[Problem requirements] Top to bottom, every record is to be copied word for word.

[Extracted records]
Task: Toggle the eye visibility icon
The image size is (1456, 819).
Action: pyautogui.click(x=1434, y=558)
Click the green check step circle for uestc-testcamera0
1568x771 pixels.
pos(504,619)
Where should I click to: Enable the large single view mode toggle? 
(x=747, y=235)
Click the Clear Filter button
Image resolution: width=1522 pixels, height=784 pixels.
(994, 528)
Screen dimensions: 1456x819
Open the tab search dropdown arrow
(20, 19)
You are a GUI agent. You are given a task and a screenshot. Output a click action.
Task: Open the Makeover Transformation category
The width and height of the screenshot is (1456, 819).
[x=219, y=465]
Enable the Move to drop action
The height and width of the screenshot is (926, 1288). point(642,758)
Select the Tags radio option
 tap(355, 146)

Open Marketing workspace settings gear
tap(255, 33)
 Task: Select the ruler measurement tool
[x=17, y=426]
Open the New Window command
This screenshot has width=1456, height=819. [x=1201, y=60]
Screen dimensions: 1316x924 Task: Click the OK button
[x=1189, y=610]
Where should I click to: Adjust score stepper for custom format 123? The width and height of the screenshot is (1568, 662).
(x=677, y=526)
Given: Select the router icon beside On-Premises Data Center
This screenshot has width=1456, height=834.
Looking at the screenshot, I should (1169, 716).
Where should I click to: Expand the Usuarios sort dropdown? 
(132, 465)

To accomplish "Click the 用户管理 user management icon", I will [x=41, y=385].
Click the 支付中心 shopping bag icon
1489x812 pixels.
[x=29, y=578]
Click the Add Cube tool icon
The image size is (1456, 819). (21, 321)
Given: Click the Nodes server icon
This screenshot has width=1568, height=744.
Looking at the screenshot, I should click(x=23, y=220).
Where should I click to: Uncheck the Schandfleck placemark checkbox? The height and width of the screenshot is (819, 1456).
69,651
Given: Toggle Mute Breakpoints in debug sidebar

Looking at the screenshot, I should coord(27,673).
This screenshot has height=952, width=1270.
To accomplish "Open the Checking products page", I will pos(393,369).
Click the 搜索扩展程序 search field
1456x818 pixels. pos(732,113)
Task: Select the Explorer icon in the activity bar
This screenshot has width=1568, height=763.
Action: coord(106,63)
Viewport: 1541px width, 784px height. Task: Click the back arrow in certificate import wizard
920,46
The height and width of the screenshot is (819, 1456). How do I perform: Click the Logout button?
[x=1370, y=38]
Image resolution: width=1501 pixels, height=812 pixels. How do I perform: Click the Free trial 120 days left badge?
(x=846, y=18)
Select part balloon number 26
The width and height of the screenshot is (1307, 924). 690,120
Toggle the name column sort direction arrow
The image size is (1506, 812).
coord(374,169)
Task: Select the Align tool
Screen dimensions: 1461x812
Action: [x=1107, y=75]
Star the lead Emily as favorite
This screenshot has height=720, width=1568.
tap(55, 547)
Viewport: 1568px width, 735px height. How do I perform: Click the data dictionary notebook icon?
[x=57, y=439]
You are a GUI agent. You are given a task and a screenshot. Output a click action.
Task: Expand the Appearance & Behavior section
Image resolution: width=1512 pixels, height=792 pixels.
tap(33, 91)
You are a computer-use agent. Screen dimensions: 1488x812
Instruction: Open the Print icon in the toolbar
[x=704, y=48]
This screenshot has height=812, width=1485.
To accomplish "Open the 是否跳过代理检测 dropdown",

[Written response]
Task: Toggle the eye visibility icon
The image size is (1456, 819).
Action: pyautogui.click(x=1434, y=558)
Click the green check step circle for uestc-testcamera0
1568x771 pixels.
pos(504,619)
Where should I click to: Enable the large single view mode toggle? 
(x=747, y=235)
Click the Clear Filter button
Image resolution: width=1522 pixels, height=784 pixels.
(994, 528)
Screen dimensions: 1456x819
Open the tab search dropdown arrow
(20, 19)
You are a GUI agent. You are given a task and a screenshot. Output a click action.
Task: Open the Makeover Transformation category
The width and height of the screenshot is (1456, 819).
[x=219, y=465]
Enable the Move to drop action
The height and width of the screenshot is (926, 1288). point(642,758)
Select the Tags radio option
 tap(355, 146)

Open Marketing workspace settings gear
tap(255, 33)
 Task: Select the ruler measurement tool
[x=17, y=426]
Open the New Window command
This screenshot has width=1456, height=819. [x=1201, y=60]
Screen dimensions: 1316x924 Task: Click the OK button
[x=1189, y=610]
Where should I click to: Adjust score stepper for custom format 123? The width and height of the screenshot is (1568, 662).
(x=677, y=526)
Given: Select the router icon beside On-Premises Data Center
This screenshot has width=1456, height=834.
Looking at the screenshot, I should (1169, 716).
Where should I click to: Expand the Usuarios sort dropdown? 
(132, 465)

To accomplish "Click the 用户管理 user management icon", I will [x=41, y=385].
Click the 支付中心 shopping bag icon
1489x812 pixels.
[x=29, y=578]
Click the Add Cube tool icon
The image size is (1456, 819). (21, 321)
Given: Click the Nodes server icon
This screenshot has width=1568, height=744.
Looking at the screenshot, I should click(x=23, y=220).
Where should I click to: Uncheck the Schandfleck placemark checkbox? The height and width of the screenshot is (819, 1456).
69,651
Given: Toggle Mute Breakpoints in debug sidebar

Looking at the screenshot, I should coord(27,673).
This screenshot has height=952, width=1270.
To accomplish "Open the Checking products page", I will pos(393,369).
Click the 搜索扩展程序 search field
1456x818 pixels. pos(732,113)
Task: Select the Explorer icon in the activity bar
This screenshot has width=1568, height=763.
Action: coord(106,63)
Viewport: 1541px width, 784px height. Task: Click the back arrow in certificate import wizard
920,46
The height and width of the screenshot is (819, 1456). How do I perform: Click the Logout button?
[x=1370, y=38]
Image resolution: width=1501 pixels, height=812 pixels. How do I perform: Click the Free trial 120 days left badge?
(x=846, y=18)
Select part balloon number 26
The width and height of the screenshot is (1307, 924). 690,120
Toggle the name column sort direction arrow
The image size is (1506, 812).
coord(374,169)
Task: Select the Align tool
Screen dimensions: 1461x812
Action: [x=1107, y=75]
Star the lead Emily as favorite
This screenshot has height=720, width=1568.
tap(55, 547)
Viewport: 1568px width, 735px height. How do I perform: Click the data dictionary notebook icon?
[x=57, y=439]
You are a GUI agent. You are given a task and a screenshot. Output a click action.
Task: Expand the Appearance & Behavior section
Image resolution: width=1512 pixels, height=792 pixels.
tap(33, 91)
You are a computer-use agent. Screen dimensions: 1488x812
Instruction: Open the Print icon in the toolbar
[x=704, y=48]
This screenshot has height=812, width=1485.
To accomplish "Open the 是否跳过代理检测 dropdown",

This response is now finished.